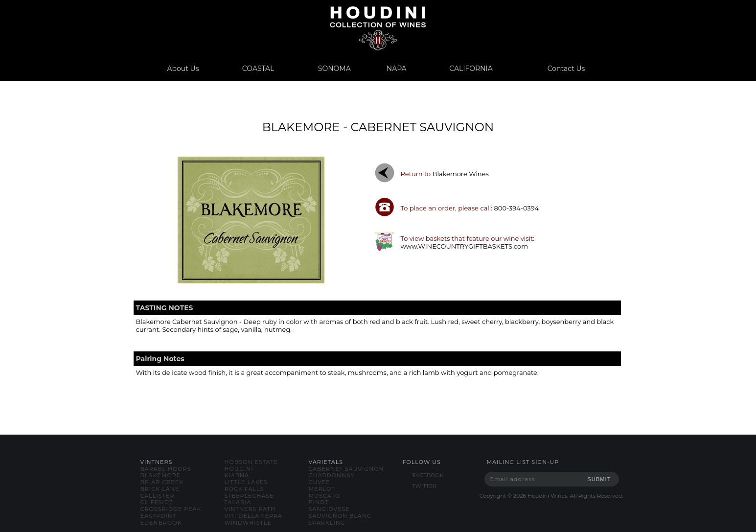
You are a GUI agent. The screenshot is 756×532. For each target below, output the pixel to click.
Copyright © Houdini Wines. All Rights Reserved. (551, 496)
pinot (319, 502)
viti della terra (253, 516)
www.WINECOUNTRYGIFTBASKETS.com (464, 246)
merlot (322, 489)
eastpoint (159, 516)
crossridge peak (171, 509)
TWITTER (425, 486)
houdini (239, 469)
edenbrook (161, 523)
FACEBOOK (428, 475)
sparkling (327, 523)
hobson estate (252, 462)
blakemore (160, 475)
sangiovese (329, 509)
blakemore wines (460, 174)
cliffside (157, 502)
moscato (324, 496)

**********

● GIVEN REQUEST
Write out the whole listing above again, line for line, and shift every click coordinate by adding 89 to both its x and y values. Leave the picture out.

● EXERCISE RESULT
You are a GUI agent. The screenshot is 756×532. For each target below, output the pixel to click.
Copyright © Houdini Wines. All Rights Reserved. (640, 585)
pinot (408, 591)
viti della terra (342, 605)
www.WINECOUNTRYGIFTBASKETS.com (553, 335)
merlot (411, 578)
eastpoint (248, 605)
crossridge peak (260, 598)
TWITTER (514, 575)
houdini (328, 558)
edenbrook (250, 612)
FACEBOOK (517, 564)
sparkling (416, 612)
hobson estate (341, 551)
blakemore (249, 564)
sangiovese (418, 598)
blakemore wines (549, 263)
cliffside (246, 591)
moscato (413, 585)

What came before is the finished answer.